Khartoum (Reuters) – Sudan has scrapped a special U.S. dollar/Sudanese pound exchange rate used for wheat imports, effectively removing a subsidy, the finance ministry said on Monday.
The subsidy removal is part of a government plan to liberalize wheat imports during a time of low global wheat prices, allowing the government to save money on importing wheat while also avoiding politically-sensitive price hikes.
The rate changed from 4 Sudanese pounds to 6, bringing it in line with the official exchange rate.
The removal of the wheat subsidy will save the government 3 billion Sudanese pounds ($494.23 million) and will help the central bank maintain its hard currency reserves, Finance Minister Badr al-Din Mahmoud Abbas said.
“Changing the price of wheat’s dollar rate comes to remove the damage (resulting from) wheat subsidies,” Abbas said in a statement.
The big subsidy the government was paying for imported wheat had led to a shortage of the commodity in the market, an official at a state-owned flour mill said.

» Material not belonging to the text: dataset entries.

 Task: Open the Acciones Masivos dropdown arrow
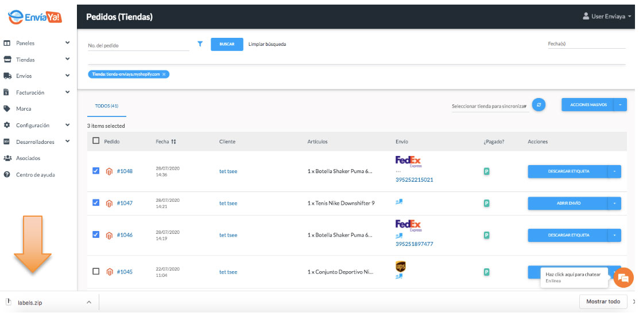click(x=620, y=105)
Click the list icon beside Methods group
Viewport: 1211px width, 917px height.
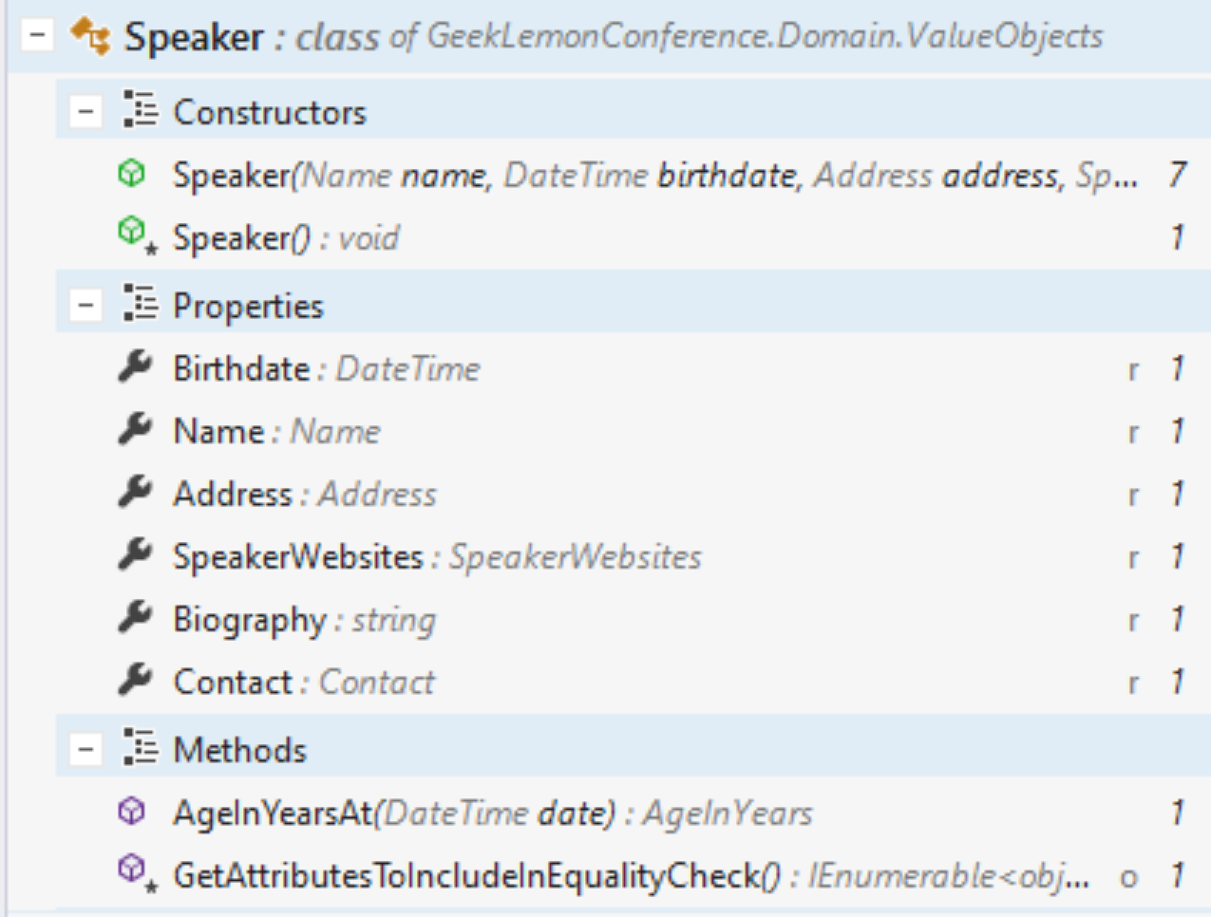coord(141,749)
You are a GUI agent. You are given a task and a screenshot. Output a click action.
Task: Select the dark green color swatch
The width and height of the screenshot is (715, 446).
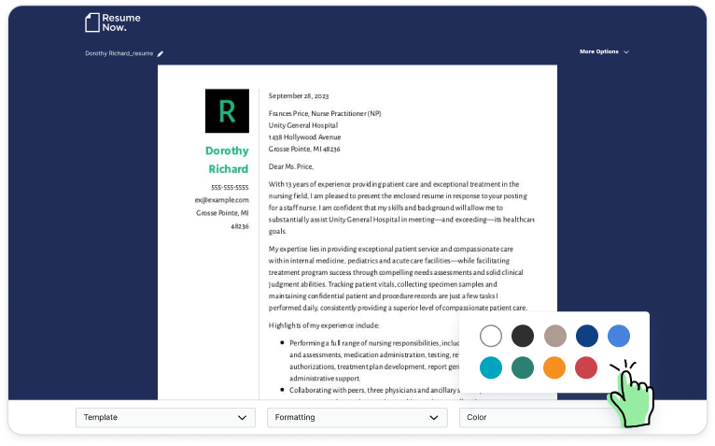click(x=523, y=368)
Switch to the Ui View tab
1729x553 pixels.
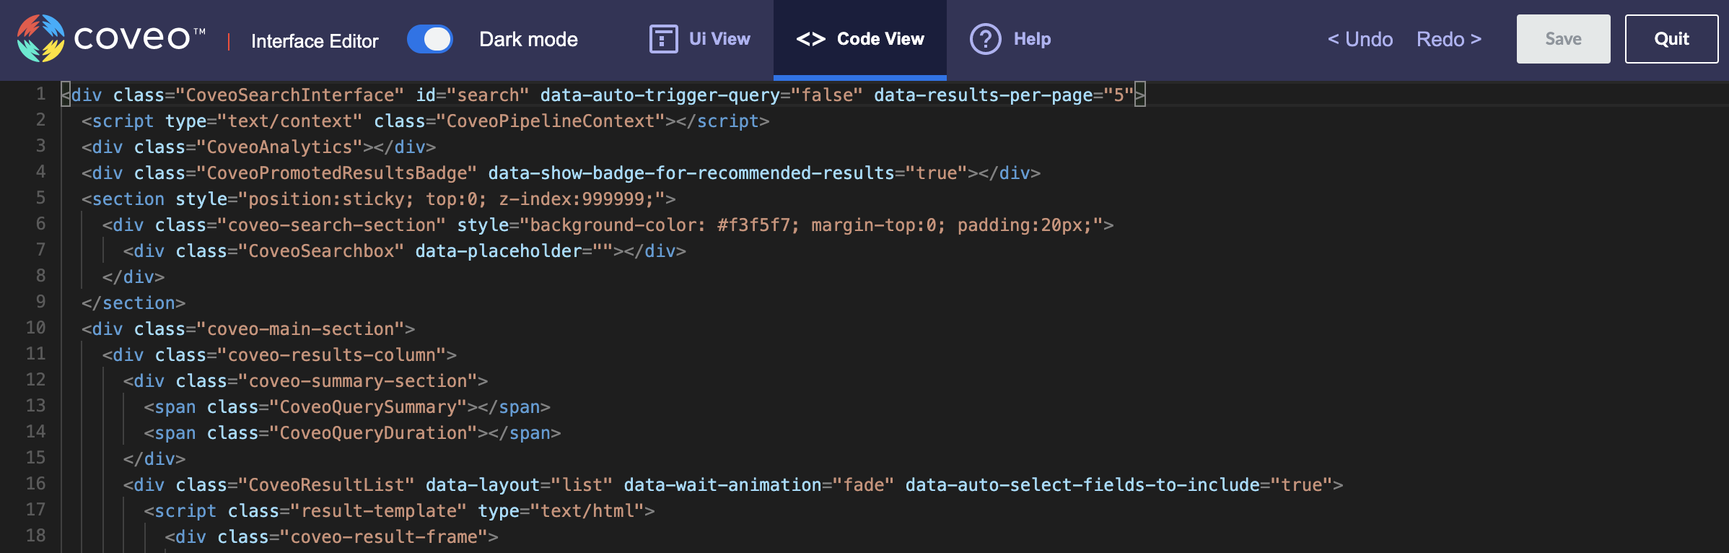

The removal of the subsidy is partly a result of the global reduction in wheat prices, the finance ministry statement said. The statement added that this will not lead to a rise in bread prices, though one importer said he expects minor increases.
The new dollar rate for wheat will not affect a tender announced last week, said a director of state-owned Seen Flour Mills.
In July, Sudan’s central bank raised the exchange rate to 4 Sudanese pounds from 2.9 Sudanese pounds to the dollar for wheat imports, effectively reducing the subsidy.
Protests erupted in Sudan in 2013 when the government announced fuel subsidy cuts.
The Sudanese economy has suffered since the secession of oil-producing South Sudan in 2011, which deprived it of about three quarters of the crude oil production it relied on for state revenues and foreign currency used to import food.